__Document source__:

8L’énoncé, dans la conception bakhtinienne du dialogue, ne se réduit pas à ce premier aspect puisqu’il se définit également comme une triade vivante tournée vers l’objet, vers autrui et vers soi. Bakhtine écrit dans Esthétique de la création verbale : « très souvent l’expression de notre énoncé est déterminée non seulement (…) par la teneur de l’objet de notre énoncé, mais aussi par les énoncés d’autrui sur le même thème auxquels nous répondons, avec lesquels nous polémiquons. (…) L’expression d’un énoncé (…) manifeste non seulement son propre rapport à l’objet de l’énoncé, mais aussi le rapport du locuteur aux énoncés d’autrui » (1984, p. 299). Ce rapport est dialogique puisque parler à autrui c’est tout autant transformer des énoncés existants que se situer dans la perspective de la réponse à venir. La dimension en effet sur laquelle Bakhtine et Volochinov insistent dans leur théorie de l’énoncé est celle de l’historicité : « Il est donc impossible de comprendre comment se construit un énoncé quelconque, eut-il l’apparence de l’autonomie et de l’achèvement, si on ne l’envisage pas comme un moment, comme une simple goutte dans ce fleuve de la communication verbale dont l’incessant mouvement est celui-là même de la vie sociale et de l’histoire » (Volochinov 1930, trad. Todorov 1981, p. 288). Ni les mots, ni les « choses » ne sont neufs, ils portent la trace d’autres discours, ce qui fait dire à Bakhtine que le locuteur lui-même est en quelque sorte « un répondant ». Parler à autrui, c’est aussi anticiper sa réponse et pour Bakhtine, le locuteur seul n’existe pas. Celui qui parle (ou qui écrit) oriente en permanence ses propos en direction d’autrui, et plus particulièrement en direction de la réponse qu’il anticipe de sa part. L’auditeur revêt une autre posture que celle de récepteur, y compris lorsque l’on attribue à ce dernier l’identité de « sujet-destinataire ». Ainsi que Grossen le résume, à partir de Bakhtine, « the interlocutor’s possible response is contained within the speaker’s discourse and any piece of discourse has one component made up of responsivity and another of addressivity » (à paraître).
9L’énoncé dans la théorie du dialogisme est donc doublement imbriqué dans la prise en compte d’une part des énoncés déjà-là - tous les autres discours du milieu et non pas une langue comme système abstrait - et d’autre part dans l’anticipation des énoncés-réponses.

__Enregistrements extraits__:
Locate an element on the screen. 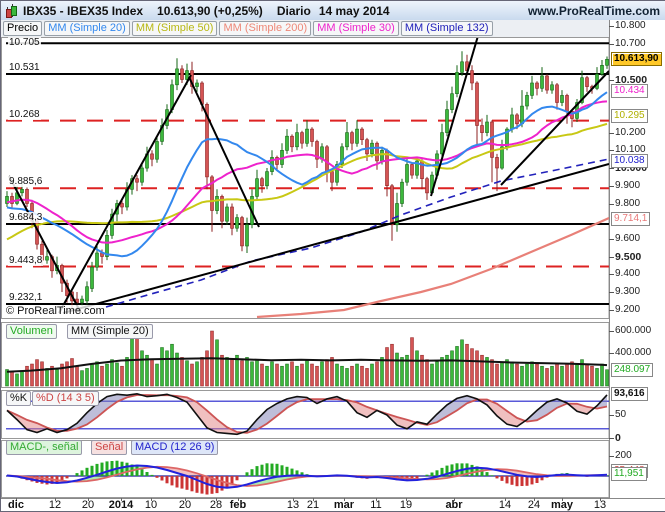  price-axis-tick: 9.900 is located at coordinates (628, 186). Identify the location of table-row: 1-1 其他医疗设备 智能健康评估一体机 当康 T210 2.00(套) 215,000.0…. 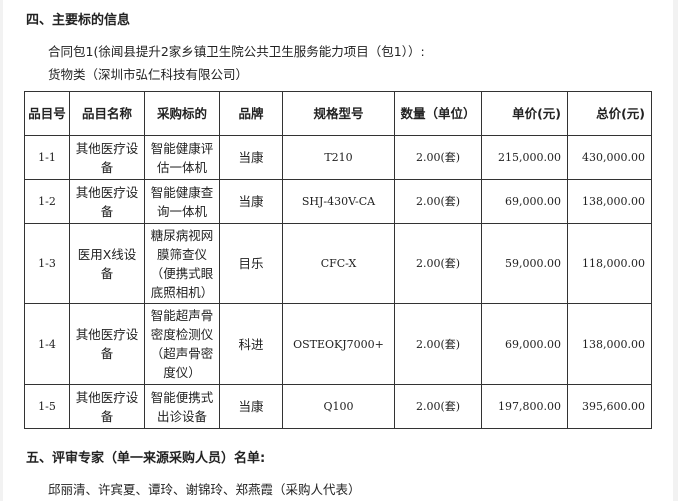
(338, 158).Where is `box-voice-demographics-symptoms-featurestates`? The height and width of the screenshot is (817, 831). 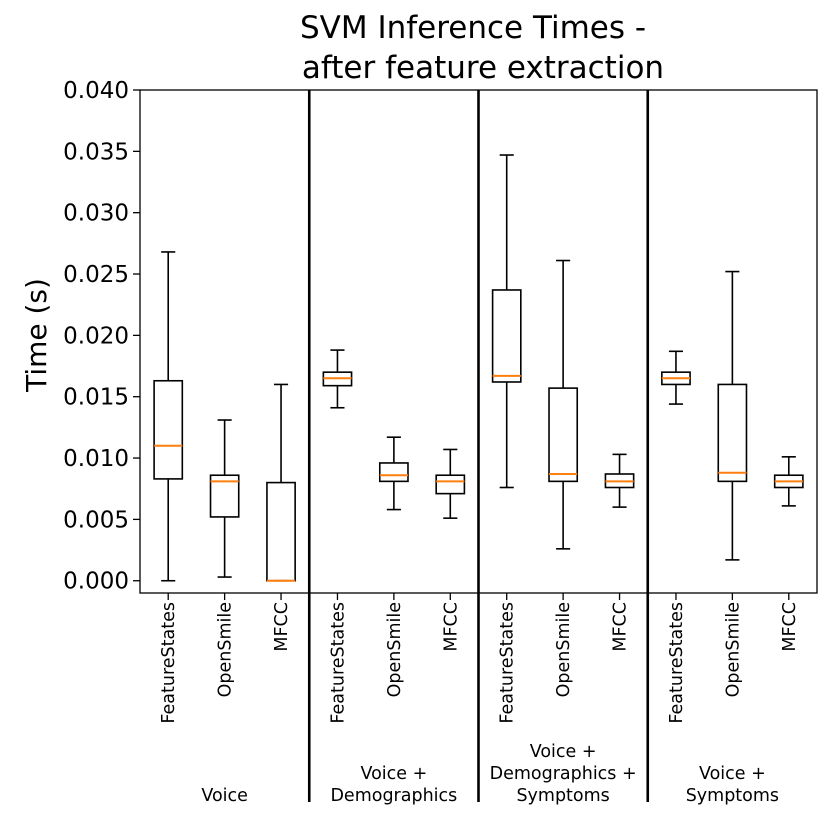 box-voice-demographics-symptoms-featurestates is located at coordinates (506, 322).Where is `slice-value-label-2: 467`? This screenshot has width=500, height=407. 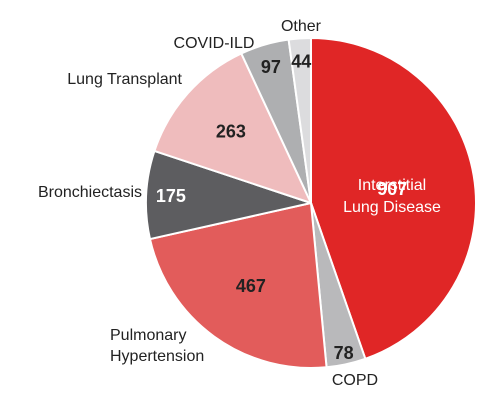 slice-value-label-2: 467 is located at coordinates (251, 286).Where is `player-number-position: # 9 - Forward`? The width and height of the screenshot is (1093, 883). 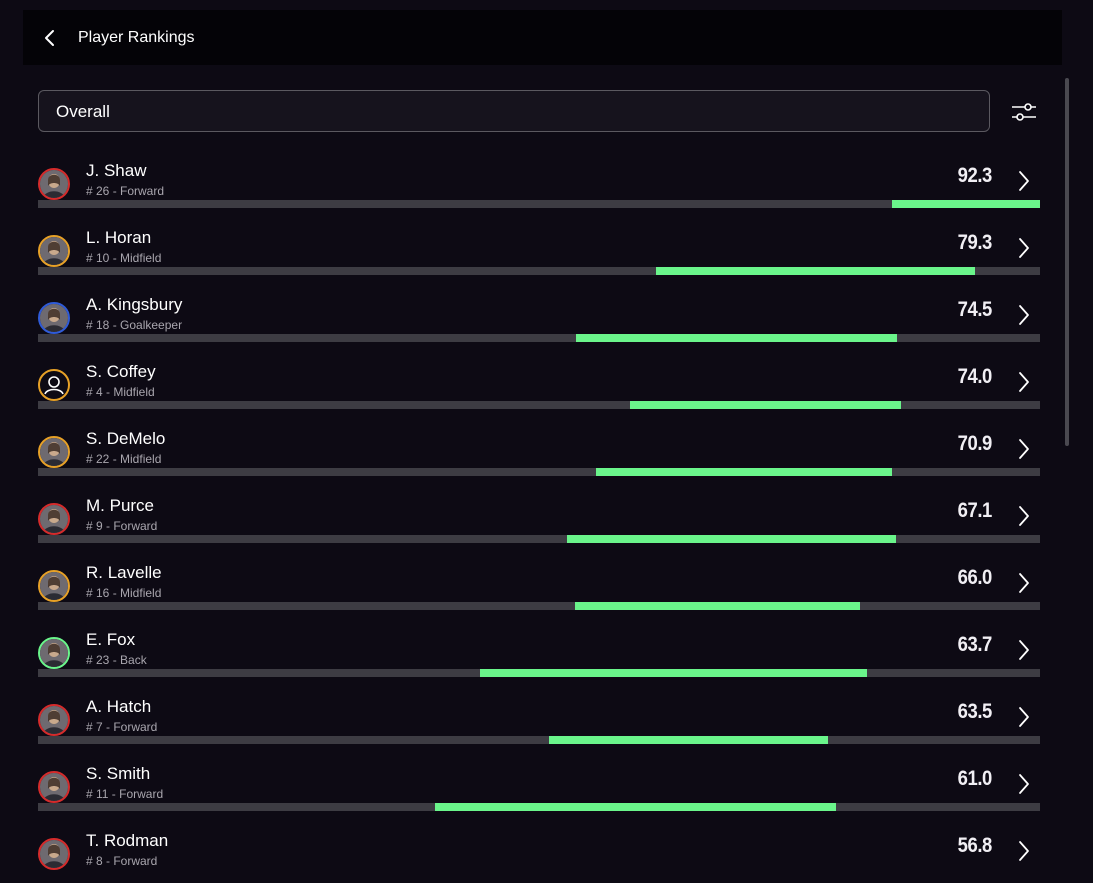 player-number-position: # 9 - Forward is located at coordinates (122, 526).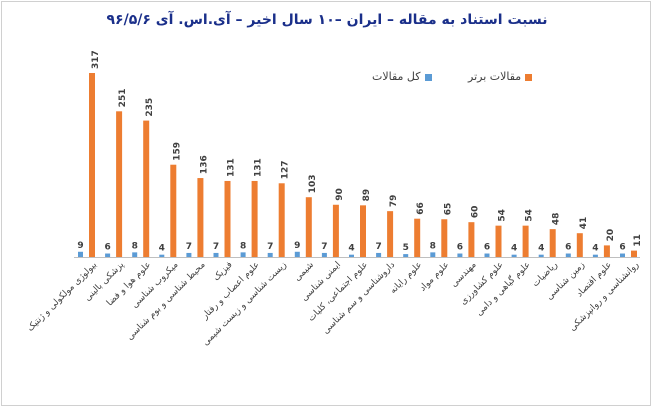 This screenshot has height=409, width=654. Describe the element at coordinates (286, 170) in the screenshot. I see `label-top-8: 127` at that location.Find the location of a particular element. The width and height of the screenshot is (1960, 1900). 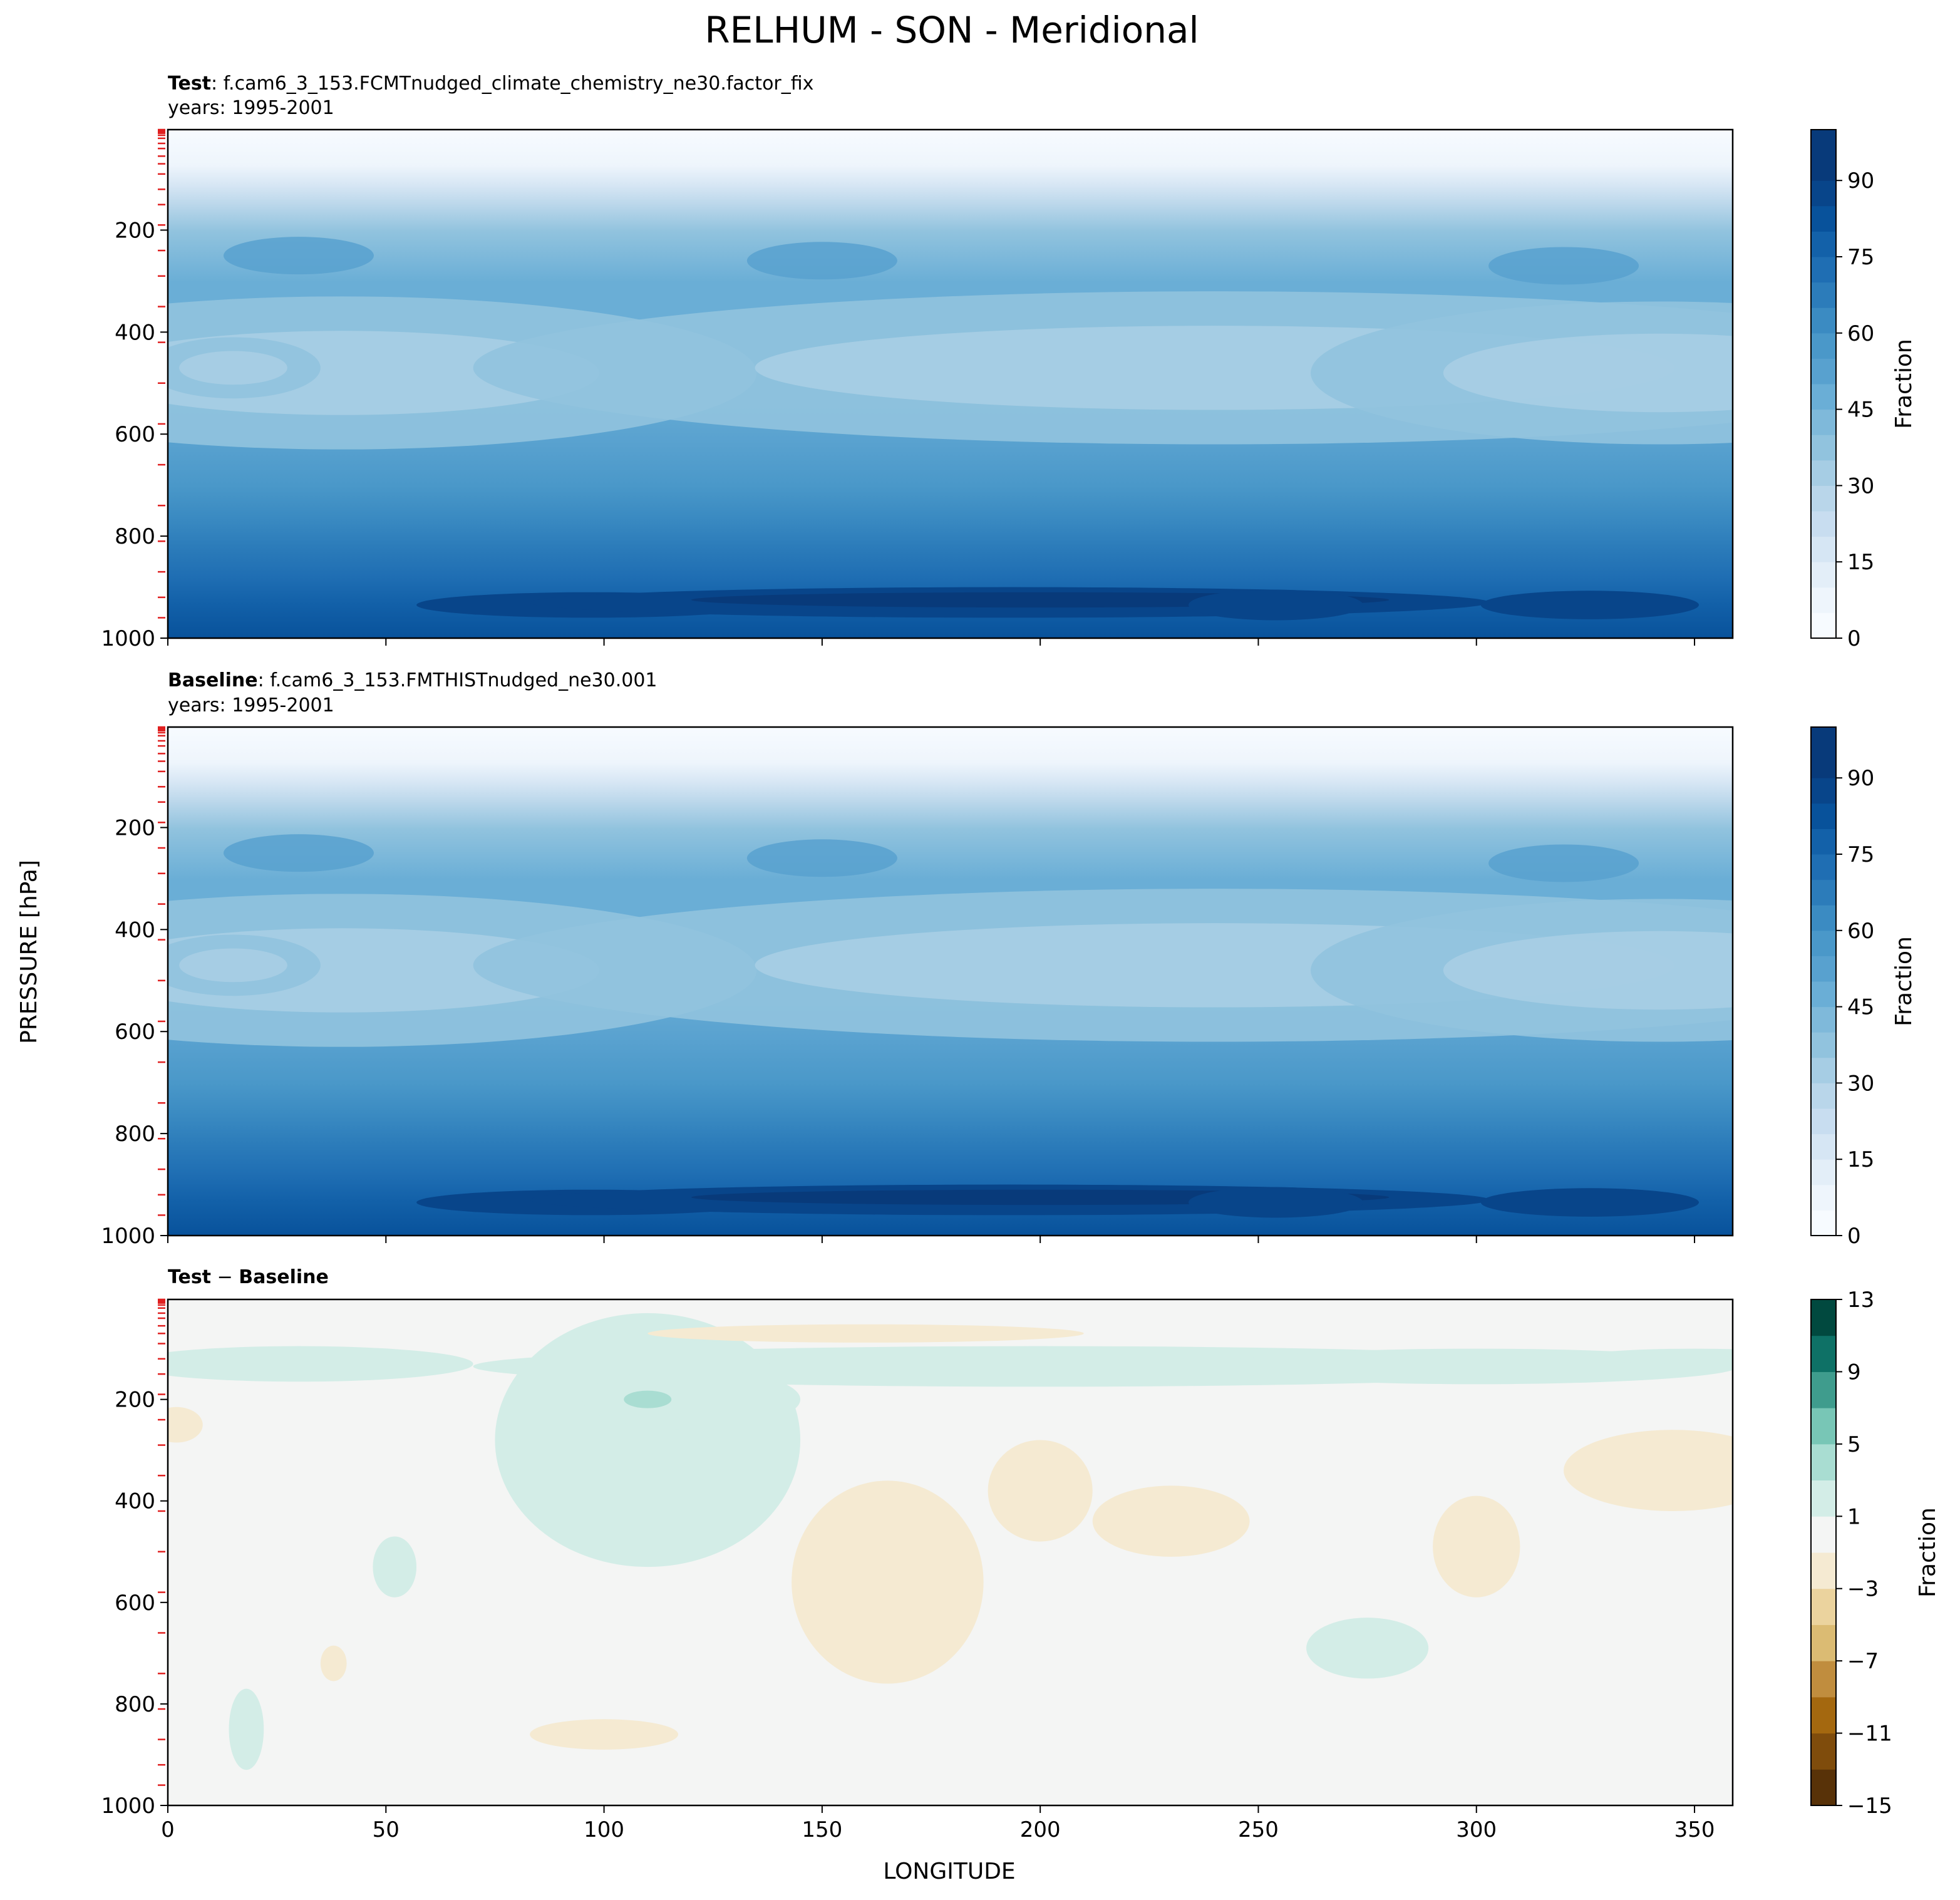

panel-diff-title: Test − Baseline is located at coordinates (249, 1277).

__Consigne 1__:
Reproduisez le passage du texte sur le dialogisme de Bakhtine, de « 9L’énoncé dans la » à « l’anticipation des énoncés-réponses. ».
__Consigne 2__:
D'après le texte sur le dialogisme, comment Bakhtine qualifie-t-il le locuteur lui-même, du fait que ni les mots ni les « choses » ne sont neufs ?
Les enregistrements n'ont aucun rôle ici.

__Réponse attendue 1__:
9L’énoncé dans la théorie du dialogisme est donc doublement imbriqué dans la prise en compte d’une part des énoncés déjà-là - tous les autres discours du milieu et non pas une langue comme système abstrait - et d’autre part dans l’anticipation des énoncés-réponses.

__Réponse attendue 2__:
Il le qualifie, en quelque sorte, d'« un répondant ».